• [EXERCISE DATA]
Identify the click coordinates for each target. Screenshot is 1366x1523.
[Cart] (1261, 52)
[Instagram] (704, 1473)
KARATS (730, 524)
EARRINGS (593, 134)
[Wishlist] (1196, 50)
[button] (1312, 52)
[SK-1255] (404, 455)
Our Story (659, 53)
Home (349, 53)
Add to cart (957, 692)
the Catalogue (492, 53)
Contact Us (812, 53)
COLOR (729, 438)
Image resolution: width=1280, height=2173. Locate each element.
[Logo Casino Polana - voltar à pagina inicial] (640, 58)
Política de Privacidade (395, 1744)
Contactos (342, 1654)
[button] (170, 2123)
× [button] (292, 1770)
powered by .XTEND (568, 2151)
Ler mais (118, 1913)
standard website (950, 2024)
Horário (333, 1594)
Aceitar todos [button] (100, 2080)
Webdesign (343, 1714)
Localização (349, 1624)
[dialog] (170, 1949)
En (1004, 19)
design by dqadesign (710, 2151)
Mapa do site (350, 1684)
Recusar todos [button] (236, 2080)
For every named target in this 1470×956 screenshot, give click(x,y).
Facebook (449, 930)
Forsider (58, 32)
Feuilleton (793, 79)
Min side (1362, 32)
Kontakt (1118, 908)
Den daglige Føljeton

• [WHAT YOU ARE ASKED TO DO] Among the entries above, locate the lines containing "[Wishlist] (1196, 50)" and "Webdesign (343, 1714)", and transcribe exactly those two lines and all lines between.

• [PROBLEM SOLUTION]
[Wishlist] (1196, 50)
[button] (1312, 52)
[SK-1255] (404, 455)
Our Story (659, 53)
Home (349, 53)
Add to cart (957, 692)
the Catalogue (492, 53)
Contact Us (812, 53)
COLOR (729, 438)
Image resolution: width=1280, height=2173. Locate each element.
[Logo Casino Polana - voltar à pagina inicial] (640, 58)
Política de Privacidade (395, 1744)
Contactos (342, 1654)
[button] (170, 2123)
× [button] (292, 1770)
powered by .XTEND (568, 2151)
Ler mais (118, 1913)
standard website (950, 2024)
Horário (333, 1594)
Aceitar todos [button] (100, 2080)
Webdesign (343, 1714)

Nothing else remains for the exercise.